Over 1,000 French Mayors Call for Halt to Executions in Iran, Support Resistance

More than 1,000 French mayors have signed a joint declaration urging the immediate cessation of executions in Iran, citing the alarming surge in death sentences under Masoud Pezeshkian’s administration. The statement, published with the support of the Committee of French Mayors for a Democratic Iran and the Committee for the Support of Human Rights in Iran, expresses grave concern over what it calls a “politically motivated use of the death penalty to instill fear and suppress dissent.”

The mayors explicitly backed Mrs. Maryam Rajavi’s call for the abolition of capital punishment and referenced her Ten-Point Plan, which advocates for justice, democracy, and the end of executions in a future free Iran.

“In Iran, executions are not just acts of punishment—they are instruments of repression,” the statement warns, citing the execution of protester Reza Rasaei, arrested during the November 2022 protests in Shahriar, as a stark example.

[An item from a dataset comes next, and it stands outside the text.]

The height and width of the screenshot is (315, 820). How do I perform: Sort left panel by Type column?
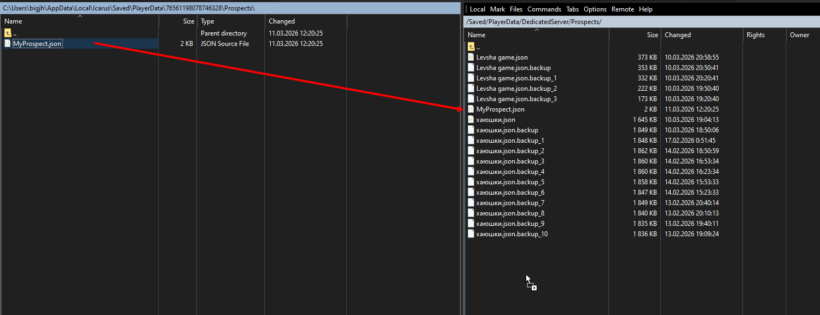(207, 21)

The declaration also referenced findings by UN Special Rapporteur Professor Javaid Rehman, who described the regime’s treatment of members of the People’s Mojahedin Organization of Iran (PMOI/MEK)—including mass executions, torture, and inhumane acts—as crimes against humanity and potentially acts of genocide.

According to Amnesty International, the Iranian regime was responsible for over 64% of all recorded executions worldwide last year—a figure that has increased further since the current government took office.

Since January 2024, political prisoners in Iran have staged weekly hunger strikes every Tuesday as part of a grassroots campaign titled “Tuesdays for No to Execution,” amplifying internal resistance to the regime’s escalating brutality.

The French mayors’ appeal calls on the international community to take coordinated action to stop the wave of executions and end impunity for Tehran’s systematic use of capital punishment as a political weapon.